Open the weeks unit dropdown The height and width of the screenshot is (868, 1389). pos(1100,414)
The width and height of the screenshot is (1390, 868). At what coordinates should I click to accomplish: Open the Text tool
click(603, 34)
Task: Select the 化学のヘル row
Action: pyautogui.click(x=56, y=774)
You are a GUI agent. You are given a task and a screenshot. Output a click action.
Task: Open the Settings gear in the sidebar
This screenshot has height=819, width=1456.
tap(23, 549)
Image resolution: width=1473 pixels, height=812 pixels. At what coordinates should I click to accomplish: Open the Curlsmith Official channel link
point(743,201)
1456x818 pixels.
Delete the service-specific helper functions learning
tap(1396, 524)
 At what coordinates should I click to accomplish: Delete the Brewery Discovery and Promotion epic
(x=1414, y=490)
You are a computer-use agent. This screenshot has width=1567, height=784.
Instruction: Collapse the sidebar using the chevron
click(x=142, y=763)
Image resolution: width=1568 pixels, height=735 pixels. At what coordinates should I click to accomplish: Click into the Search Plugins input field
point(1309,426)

**********

__Exercise prompt__: For the word "agent", find every line in the data that holds it and copy that line.

__Response below__:
You are a GUI agent. You are given a task and a screenshot. Output a click action.
You are a computer-use agent. This screenshot has width=1567, height=784.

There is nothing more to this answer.